Historically, medicine has not come to terms with cognition very well. The subject was traditionally the preserve of philosophers and, more recently, cognitive scientists. For many it has been, and still remains, a black box—there was no need to know its contents, only its output. This approach characterised the behaviourists, a powerful and dominant group in psychology who flourished in the last century. They argued that we only needed to observe and understand behaviour and that consciousness and processes within the brain were not usable concepts. Although many of the principles of behaviour analysis and modification remain, behaviourism began to lose its dominance in the late 1960s. However, the black box has now taken on new significance.9 Analogies with the airline industry are widely used in the patient safety literature. It is seen as a high reliability organisation with an enviable safety record. One of the important features of such organisations is that they learn from their mistakes. The flight recorder is a different kind of black box. With access to objective, reliable data preceding the crash, investigators can develop an evidence-based account of the causes of failure. Flight data analysis has significantly reduced the number of plane crashes.

While we are a long way from having full access to the processes that underlie failures in clinical decision making, a first step would be to more reliably measure the outcomes of the diagnostic process. How often is it unreasonably delayed, missed or wrong? Isolating a particular diagnosis and exploring it in depth1 surely has some merit. Aggregate studies of the type reviewed by Ramlakhan et al3 may lose important detail, and are now known to have had significant methodological shortcomings.10 The overall adverse event rate of 10% quoted was a significant underestimate; it is currently put at closer to 30%.11 Even the Institute for Health Improvement Global Trigger Tool used in the study by Classen et al11 doesn't measure diagnostic failure.12 Lacking reliable data, it might be premature to speculate about how safe the emergency department really is. Estimates of diagnostic failure in emergency medicine are more often put at about 10–15%,13 many of which may be inconsequential, but certainly some would have significant adverse outcomes, as Okafor et al4 report here. A comprehensive trigger tool for adverse events in emergency medicine, which include diagnostic failure, would be most welcome.

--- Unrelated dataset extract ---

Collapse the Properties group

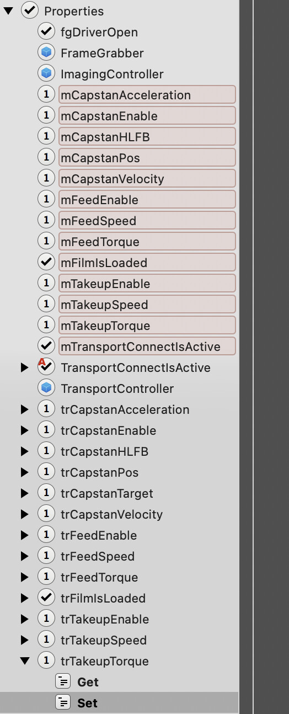(8, 11)

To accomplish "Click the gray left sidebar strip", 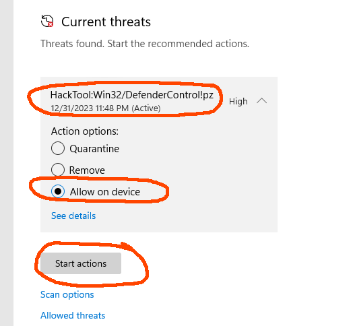I will pos(7,163).
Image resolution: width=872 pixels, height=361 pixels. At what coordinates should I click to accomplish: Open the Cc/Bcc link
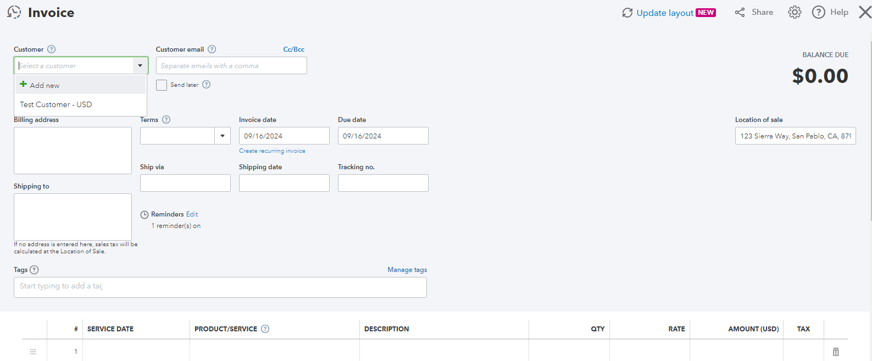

A second important issue has been our failure to accept what is known about reasoning and decision making and how these processes come to fail. A plethora of studies in cognitive science over the last four decades has roundly demonstrated that human reasoning and decision making are oftentimes flawed processes. In particular, significant failures result from the unconscious intrusion of bias into our decision making. In every field of human endeavour, decisions are not nearly as valid as those who make them like to think. Yet, there has been a slow uptake of these concepts in medicine, at individual, disciplinary and professional levels. This can be attributed to a combination of recognisable factors,12 but less obvious ones are ‘blind spot bias’the tendency to believe that we are less biased than others14—and the NIH (not invented here) syndrome, which is an ‘attitude-based bias against external knowledge’.15

While we may believe that certain groups are biased—for example, lobbyists, advertisers, politicians, pharmaceutical representatives, journalists, sports fans and others—we frequently do not accept our own vulnerability to bias. Decades of experimental work in the behavioural sciences do not seem to have crossed the inter-professional boundary into medicine to persuade us that clinicians’ thinking may be just as biased as that of others, yet we can easily demonstrate that professionals and experts are as biased in their judgements as the person in the street.16 This has been a major stumbling block. Historically, this meta-bias has deterred us from coming to terms with many cognitive and affective biases that may influence our decision making, and we have lost some time.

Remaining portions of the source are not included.